Learn more about what you receive with purchase of this case.

Kafka v. Grady

United States District Court, N.D. Illinois, Western Division

December 3, 2014

Anthony Kafka, Plaintiff,
Chief Donald Grady, in his individual capacity, & Lt. Todd Henert, in his individual capacity, Defendants.


PHILIP G. REINHARD, District Judge.

For the reasons that follow, the court denies plaintiff Anthony Kafka's objections [74] to defendants' bill of costs [72]. The court awards defendants $3, 597.35 in costs.


On April 11, 2012, plaintiff Anthony Kafka, a former Northern Illinois Police Officer, filed a two count complaint under 42 U.S.C. § 1983 against defendants Chief of Police Donald Grady and Lieutenant Todd Henert (plaintiff's former supervisors/superiors).

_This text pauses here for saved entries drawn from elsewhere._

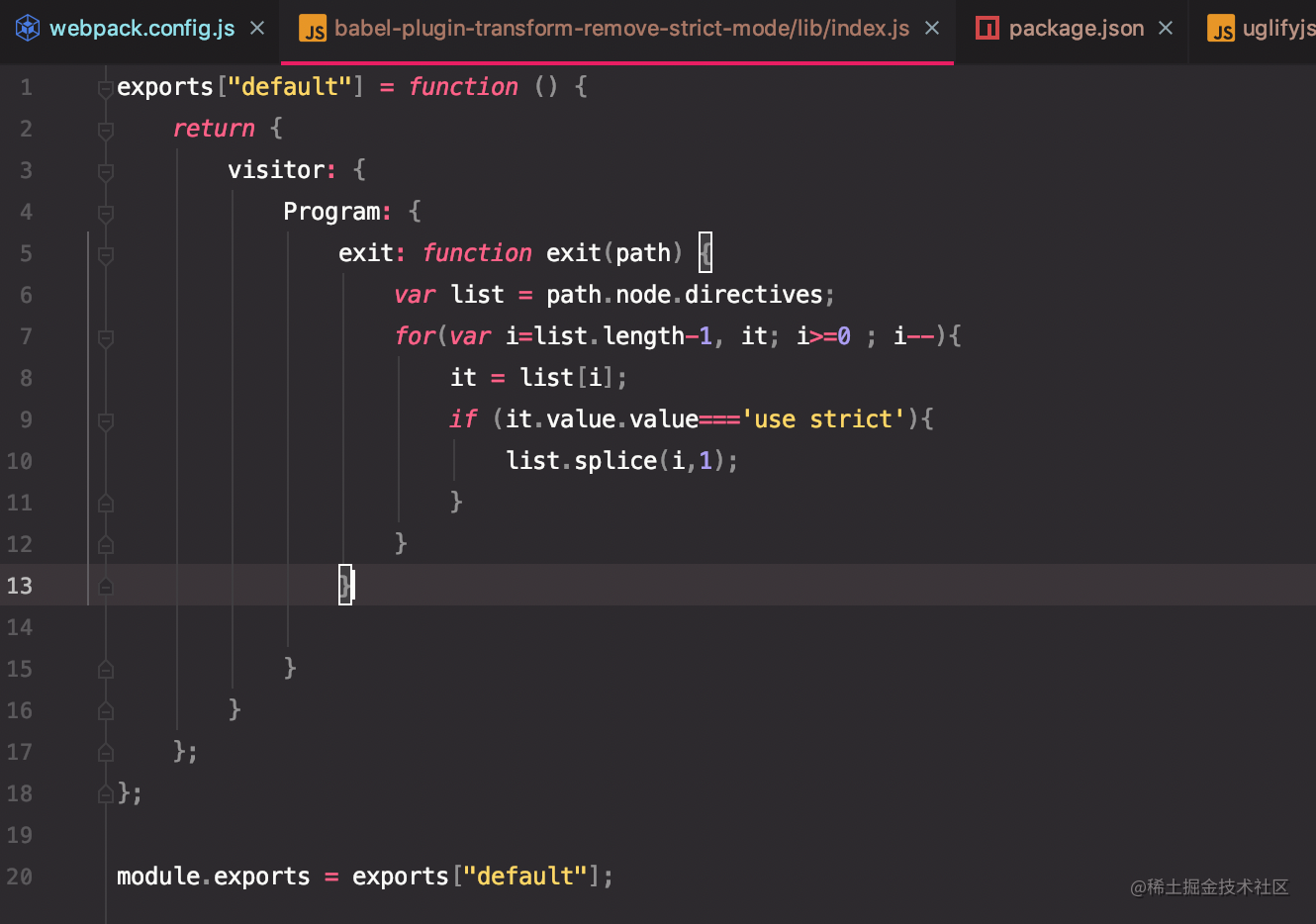The width and height of the screenshot is (1316, 924).
Task: Collapse the if statement fold on line 9
Action: pos(105,419)
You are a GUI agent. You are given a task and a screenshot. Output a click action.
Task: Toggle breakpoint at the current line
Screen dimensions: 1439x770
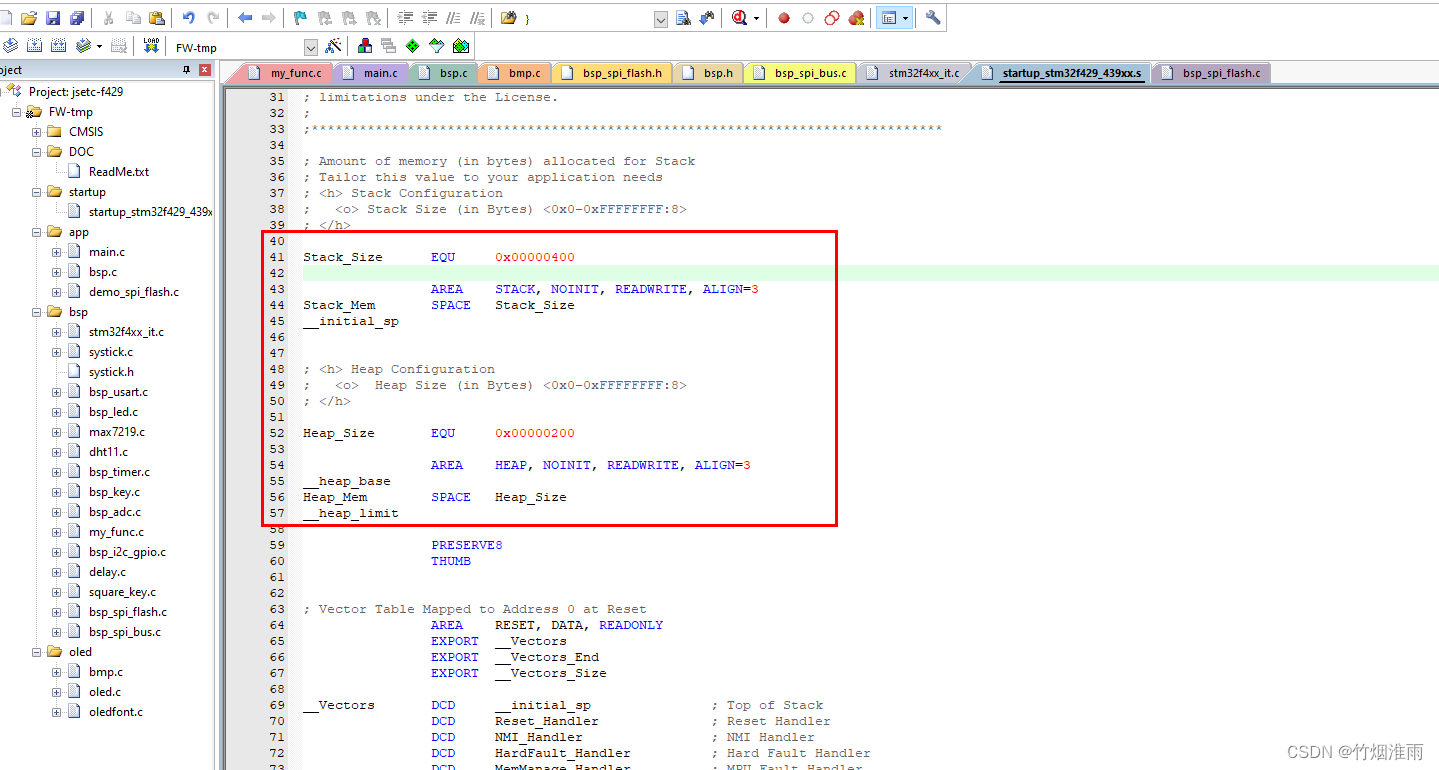click(x=783, y=17)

See [1]. In his complaint, plaintiff alleged Grady and Henert violated his First Amendment rights by retaliating against him through various employment actions and alleged the two defendants entered into a conspiracy against him. See id. After the parties completed discovery, defendants moved for summary judgment. See [54].

On September 23, 2014, the court granted defendants' motion in its entirety. See [68]. Thereafter, defendants timely filed their bill of costs and requested that the court grant $3, 597.35 for the expenses they incurred for various transcripts. See [72]. Plaintiff objects to the bill of costs and asks the court to deny all costs because he is indigent. Alternatively, plaintiff asks that the court reduce defendants' costs. Defendants contend these objections are without merit.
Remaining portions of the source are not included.